PLEASE NOTE: This review is for the Carolrhoda Books, Inc. edition, which was first published in the US in 1991. There is a 2018 US edition by NorthSouth Books which has awfully clunky text and is missing all the charm of this series.
Once upon a time, we decided it would be fun to have a garden. We could grow our own tomatoes, and strawberries, and other things. It all started out well enough. The plants grew well, we were having a good time, and we learned that the ubiquitous roly-polies that were decimating the young shoots could be drowned in shallow dishes filled with beer. We built a chickenwire enclosure to keep the ground squirrels out. The butterflies and bees were enjoying our garden, and we were enjoying them.
The tomatoes grew and grew and grew. We ate tomato salad, tomato sauce, tomato sandwiches. We ate tomatoes until tomatoes started coming out our ears. We gave away tomatoes to anyone who would take them. (It's surprisingly hard to give away delicious tomatoes.) I developed tomato heartburn and thought I might never eat another tomato in my life. One day we arrived to find the tomato plants ravaged. Broken plants and smashed tomatoes everywhere. Some large-ish critter must have gotten in and wreaked havoc. We were secretly grateful that SOMETHING was still enjoying the tomatoes, but we would have preferred to not lose all our other plants to it. We put a chickenwire roof on the chickenwire enclosure to keep the critter out.
Over the next months, our efforts were eaten by snails, grasshoppers, ants, caterpillars, and I don't even remember what else. We started joking that what we were doing was not gardening, but zookeeping. We dealt with each invasion as it came along. From our five strawberry plants, we got about two strawberries, and the critters got the rest. Plant after plant was munched on. But we still had the peppers! Glorious spicy peppers ripening in beautiful shades of orange and red. Nothing eats peppers, right? Wrong. The morning we were going to pluck them off their plants, we found that they, too, had been eaten. We were done gardening for good.

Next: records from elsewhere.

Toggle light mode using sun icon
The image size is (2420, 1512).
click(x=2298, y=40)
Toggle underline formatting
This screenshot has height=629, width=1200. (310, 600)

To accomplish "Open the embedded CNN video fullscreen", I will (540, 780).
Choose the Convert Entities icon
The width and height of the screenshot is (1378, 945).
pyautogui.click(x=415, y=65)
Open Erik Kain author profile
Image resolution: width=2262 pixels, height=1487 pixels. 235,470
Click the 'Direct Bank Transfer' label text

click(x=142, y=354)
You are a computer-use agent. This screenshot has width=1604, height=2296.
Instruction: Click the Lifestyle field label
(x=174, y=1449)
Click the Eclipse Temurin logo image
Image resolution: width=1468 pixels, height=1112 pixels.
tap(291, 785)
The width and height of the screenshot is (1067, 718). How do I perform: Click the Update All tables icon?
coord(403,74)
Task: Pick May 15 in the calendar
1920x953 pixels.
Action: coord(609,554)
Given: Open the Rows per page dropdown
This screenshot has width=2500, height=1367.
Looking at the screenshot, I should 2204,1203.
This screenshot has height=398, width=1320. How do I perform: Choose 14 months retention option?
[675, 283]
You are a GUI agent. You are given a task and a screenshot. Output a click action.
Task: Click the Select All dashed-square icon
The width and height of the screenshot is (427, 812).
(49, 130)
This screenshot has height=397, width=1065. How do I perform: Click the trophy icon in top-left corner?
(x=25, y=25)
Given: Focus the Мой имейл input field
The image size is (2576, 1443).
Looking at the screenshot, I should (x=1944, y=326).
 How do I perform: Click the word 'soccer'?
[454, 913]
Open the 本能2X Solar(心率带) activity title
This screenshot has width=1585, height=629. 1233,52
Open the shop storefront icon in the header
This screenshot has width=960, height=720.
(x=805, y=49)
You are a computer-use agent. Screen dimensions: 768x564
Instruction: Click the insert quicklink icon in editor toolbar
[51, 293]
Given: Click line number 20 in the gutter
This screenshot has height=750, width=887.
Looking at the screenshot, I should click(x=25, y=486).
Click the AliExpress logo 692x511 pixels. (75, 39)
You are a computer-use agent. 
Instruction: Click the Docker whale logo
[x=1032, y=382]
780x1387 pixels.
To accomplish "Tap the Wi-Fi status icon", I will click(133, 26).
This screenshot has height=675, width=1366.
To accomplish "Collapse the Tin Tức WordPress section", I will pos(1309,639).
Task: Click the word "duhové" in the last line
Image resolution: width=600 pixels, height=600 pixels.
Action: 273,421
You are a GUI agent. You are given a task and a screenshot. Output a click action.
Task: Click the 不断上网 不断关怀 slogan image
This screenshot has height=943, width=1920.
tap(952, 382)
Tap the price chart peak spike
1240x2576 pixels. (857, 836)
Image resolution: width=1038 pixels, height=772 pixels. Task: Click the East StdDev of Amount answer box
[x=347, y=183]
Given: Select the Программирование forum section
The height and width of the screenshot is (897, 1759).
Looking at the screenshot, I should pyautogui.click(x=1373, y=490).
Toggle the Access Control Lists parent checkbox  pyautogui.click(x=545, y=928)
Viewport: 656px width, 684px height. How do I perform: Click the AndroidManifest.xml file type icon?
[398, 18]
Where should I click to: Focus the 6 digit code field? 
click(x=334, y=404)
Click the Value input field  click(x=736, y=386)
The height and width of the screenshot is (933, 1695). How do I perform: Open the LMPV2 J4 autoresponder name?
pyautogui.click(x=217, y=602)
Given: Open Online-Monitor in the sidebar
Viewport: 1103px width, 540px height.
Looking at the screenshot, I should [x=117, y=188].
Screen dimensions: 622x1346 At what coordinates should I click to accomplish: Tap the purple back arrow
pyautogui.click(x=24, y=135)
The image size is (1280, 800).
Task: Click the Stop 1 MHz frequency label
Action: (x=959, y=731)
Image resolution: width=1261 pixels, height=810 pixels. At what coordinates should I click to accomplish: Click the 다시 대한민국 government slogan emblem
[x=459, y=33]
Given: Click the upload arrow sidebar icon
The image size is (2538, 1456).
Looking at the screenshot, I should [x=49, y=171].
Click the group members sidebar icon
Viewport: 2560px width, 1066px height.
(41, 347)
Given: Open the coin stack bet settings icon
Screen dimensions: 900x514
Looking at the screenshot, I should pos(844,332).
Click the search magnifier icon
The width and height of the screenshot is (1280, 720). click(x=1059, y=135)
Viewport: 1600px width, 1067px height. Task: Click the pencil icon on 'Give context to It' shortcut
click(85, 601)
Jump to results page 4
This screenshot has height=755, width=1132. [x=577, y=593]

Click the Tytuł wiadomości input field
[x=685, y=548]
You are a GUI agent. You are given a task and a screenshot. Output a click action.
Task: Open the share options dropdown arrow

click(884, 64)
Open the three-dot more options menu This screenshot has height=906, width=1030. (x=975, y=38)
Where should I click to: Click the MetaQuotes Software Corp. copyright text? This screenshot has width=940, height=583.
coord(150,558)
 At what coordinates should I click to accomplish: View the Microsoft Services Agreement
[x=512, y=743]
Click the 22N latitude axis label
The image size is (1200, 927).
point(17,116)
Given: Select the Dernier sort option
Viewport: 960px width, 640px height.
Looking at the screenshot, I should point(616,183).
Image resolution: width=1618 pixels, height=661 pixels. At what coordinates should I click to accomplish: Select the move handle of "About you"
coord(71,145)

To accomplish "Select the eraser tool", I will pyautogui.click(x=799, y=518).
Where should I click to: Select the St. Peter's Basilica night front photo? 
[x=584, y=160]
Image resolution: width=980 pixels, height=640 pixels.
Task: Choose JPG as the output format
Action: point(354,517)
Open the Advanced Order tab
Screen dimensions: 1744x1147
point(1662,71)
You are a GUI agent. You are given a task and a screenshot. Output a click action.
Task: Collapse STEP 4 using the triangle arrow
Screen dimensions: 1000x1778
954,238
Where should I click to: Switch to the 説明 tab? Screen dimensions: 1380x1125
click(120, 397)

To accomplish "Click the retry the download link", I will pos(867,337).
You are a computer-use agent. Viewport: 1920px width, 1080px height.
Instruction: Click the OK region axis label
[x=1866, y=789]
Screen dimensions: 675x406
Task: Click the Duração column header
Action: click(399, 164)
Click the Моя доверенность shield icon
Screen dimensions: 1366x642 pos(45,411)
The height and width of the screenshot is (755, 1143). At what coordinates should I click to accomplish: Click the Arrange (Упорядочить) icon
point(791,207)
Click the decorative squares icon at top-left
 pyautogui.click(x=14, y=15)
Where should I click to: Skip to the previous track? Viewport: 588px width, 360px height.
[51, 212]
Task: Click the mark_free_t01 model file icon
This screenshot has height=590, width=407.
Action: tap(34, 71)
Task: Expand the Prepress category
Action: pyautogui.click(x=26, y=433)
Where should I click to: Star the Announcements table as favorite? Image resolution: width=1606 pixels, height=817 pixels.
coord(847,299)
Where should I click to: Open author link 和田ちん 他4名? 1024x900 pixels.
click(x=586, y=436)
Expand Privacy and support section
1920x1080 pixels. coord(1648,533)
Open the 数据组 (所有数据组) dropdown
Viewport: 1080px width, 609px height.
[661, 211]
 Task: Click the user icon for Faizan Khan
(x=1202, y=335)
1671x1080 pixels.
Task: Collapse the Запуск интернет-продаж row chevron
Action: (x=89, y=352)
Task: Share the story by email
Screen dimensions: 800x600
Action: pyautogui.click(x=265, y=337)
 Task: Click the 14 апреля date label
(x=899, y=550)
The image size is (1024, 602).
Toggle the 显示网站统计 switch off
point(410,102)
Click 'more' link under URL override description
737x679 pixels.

Ruckus in the Garden is a majorly adorable depiction of how gardening can turn into zookeeping. As with all Pettson & Findus (English: Findus & Mercury) books, the illustrations are quirky and darling. Lots to see and laugh about, lots to point out to each other and talk about while reading together. The translation of this book is particularly well done as well. LOVE LOVE LOVE it.